Skull-handed I closed his office door behind me. He pressed a button and the blinds shuttered. He stood up behind his desk—he’s no puny man—and took off his jacket. Was he going to beat me? His expression was cherubic or deviant.

“If you don’t mind,” he said. He turned his back to me, unbuttoned his shirt and lifted his undershirt. His entire back, beginning down past his belt and wrapping up around his shoulders, was enrobed in a violent, sensual, and clean tattoo

of a snake eating a gorilla. “Got it when I beat Hodgkins Lymphoma.” On his wall was a child’s framed crayon drawing of a snake eating a gorilla. “In 5 minutes we’re meeting a new client. Don’t speak, take notes.”

Fine, let whatever condo developer or droll corporate counsel gape at the unhinged lawyer with the sick hand ink. But there in the conference room stood Seattle’s platinum-selling rap artist. He was surrounded by grey-haired, grey-suited partners, relaying their children’s praise. His slumped posture said he was bored, until McPherson introduced me and he straightened.

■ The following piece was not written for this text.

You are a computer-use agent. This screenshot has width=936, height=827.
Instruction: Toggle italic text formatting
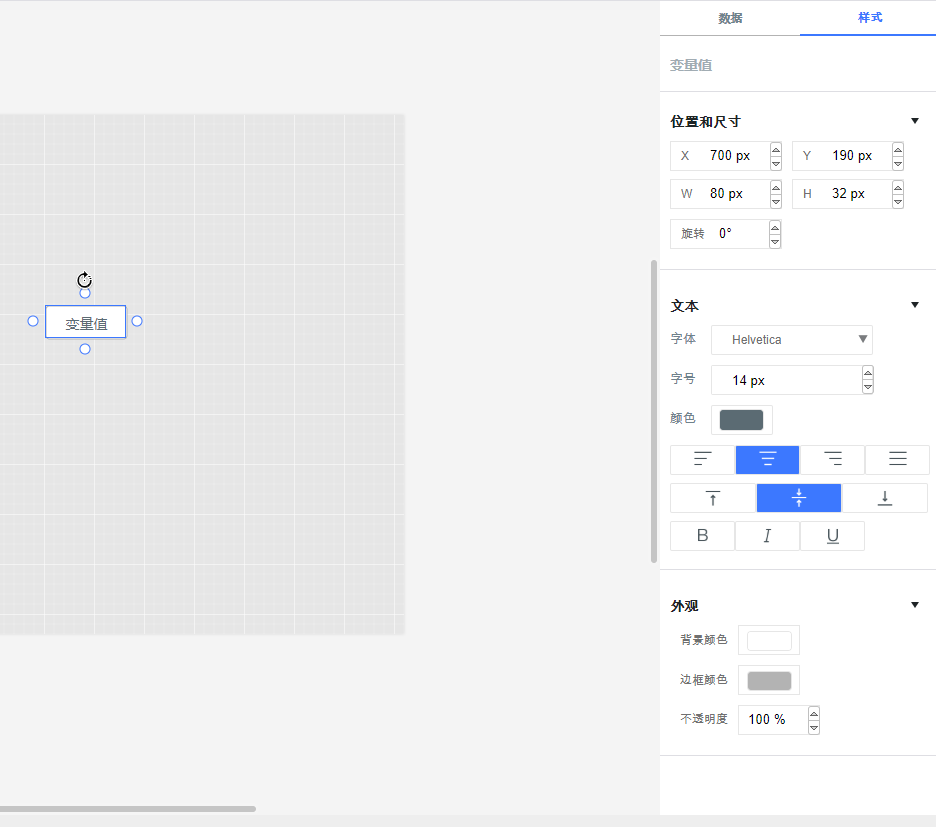tap(767, 536)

“Holy shit,” he said. “Is that a jobstopper?” He pulled down the neck of his shirt to reveal a skull with a wolf’s face coming out through the temple. Turned out he and I had gone to the same artist. Now at ease, the superstar discussed charitable trusts, ecumenical governance structures, tax credits available to NGOs operating in Mexico, Honduras, and El Salvador. As I typed he kept pointing at me: “Who’s investigating 501(c)(3) equivalents in Tegucigalpa—Jobstopper?” or “Jobstopper—do we file taxable entity applications before establishing local bank accounts or vice versa?” He and I shook hands. Afterwards McPherson broke it down: 945 ultra high net worth musicians from Seattle to San Francisco with “significant” legal needs but wary of lawyers who didn’t “get it.” He mentioned an eyewatering bonus for a new practice lead. “I didn’t know you had it in you,” McPherson said. “Now I see you.”

On the bus home I rehearsed how to tell Matilda. In our one-bedroom apartment she sat red-eyed on the couch. “Did you do it? How did it feel to tell them off?” On the coffee table I saw another negative applicator from another spent pregnancy test.

“I maybe got promoted,” I said.

“The tattoo did it?” she said. “I was afraid of that.”

I already felt our precious morning half-hour shrinking. We hadn’t had such a good cry together for six months, back when we threw ourselves a no-baby shower, gifting each other with yards of tube for breast pumping, tiny brushes for bottle washing. I had worn a nipple cup like an oxygen mask.

“Where will we go first in our Sprinter?” I said, palm on her leg.

“Argentina,” Matilda said. “The Plaza de Mayo, all the history. And for a few dollars, all the wine we can drink.”

“After Argentina, Tegucigalpa,” I said. “Kind of off the radar.”

“Oh, and Patagonia,” she said. “We’re just pretending though. Right?”